◆ Task prompt
Please rewrite the rows below, putting "Which point should I click to accomplish" wherever "At what coordinates should I click to accomplish" appears and leaving everything else unchanged.

Element lookup rows
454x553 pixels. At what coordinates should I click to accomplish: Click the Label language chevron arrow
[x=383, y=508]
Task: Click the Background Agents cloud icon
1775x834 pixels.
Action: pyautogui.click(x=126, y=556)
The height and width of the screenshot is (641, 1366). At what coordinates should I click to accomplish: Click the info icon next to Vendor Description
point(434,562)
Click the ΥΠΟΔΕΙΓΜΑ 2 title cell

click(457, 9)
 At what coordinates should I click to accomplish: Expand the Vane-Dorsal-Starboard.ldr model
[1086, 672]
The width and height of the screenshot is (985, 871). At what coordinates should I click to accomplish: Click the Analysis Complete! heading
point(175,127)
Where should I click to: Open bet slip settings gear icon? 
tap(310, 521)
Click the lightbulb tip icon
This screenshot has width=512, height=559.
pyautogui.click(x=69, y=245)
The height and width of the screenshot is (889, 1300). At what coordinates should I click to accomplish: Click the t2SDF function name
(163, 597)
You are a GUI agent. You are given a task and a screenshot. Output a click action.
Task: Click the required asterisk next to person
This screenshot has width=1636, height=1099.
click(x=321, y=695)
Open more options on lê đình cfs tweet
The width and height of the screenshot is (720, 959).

◆ Result below
454x553 pixels. Which point should I click to accomplish: Click the Label language chevron arrow
[x=383, y=508]
Task: Click the Background Agents cloud icon
1775x834 pixels.
Action: pyautogui.click(x=126, y=556)
The height and width of the screenshot is (641, 1366). Which point should I click to accomplish: Click the info icon next to Vendor Description
point(434,562)
Click the ΥΠΟΔΕΙΓΜΑ 2 title cell

click(457, 9)
 Which point should I click to accomplish: Expand the Vane-Dorsal-Starboard.ldr model
[1086, 672]
The width and height of the screenshot is (985, 871). Which point should I click to accomplish: Click the Analysis Complete! heading
point(175,127)
Where should I click to: Open bet slip settings gear icon? 
tap(310, 521)
Click the lightbulb tip icon
This screenshot has width=512, height=559.
pyautogui.click(x=69, y=245)
The height and width of the screenshot is (889, 1300). Which point should I click to accomplish: Click the t2SDF function name
(163, 597)
You are a GUI agent. You are given a task and a screenshot. Output a click action.
Task: Click the required asterisk next to person
This screenshot has width=1636, height=1099.
click(x=321, y=695)
Open more options on lê đình cfs tweet
The width and height of the screenshot is (720, 959).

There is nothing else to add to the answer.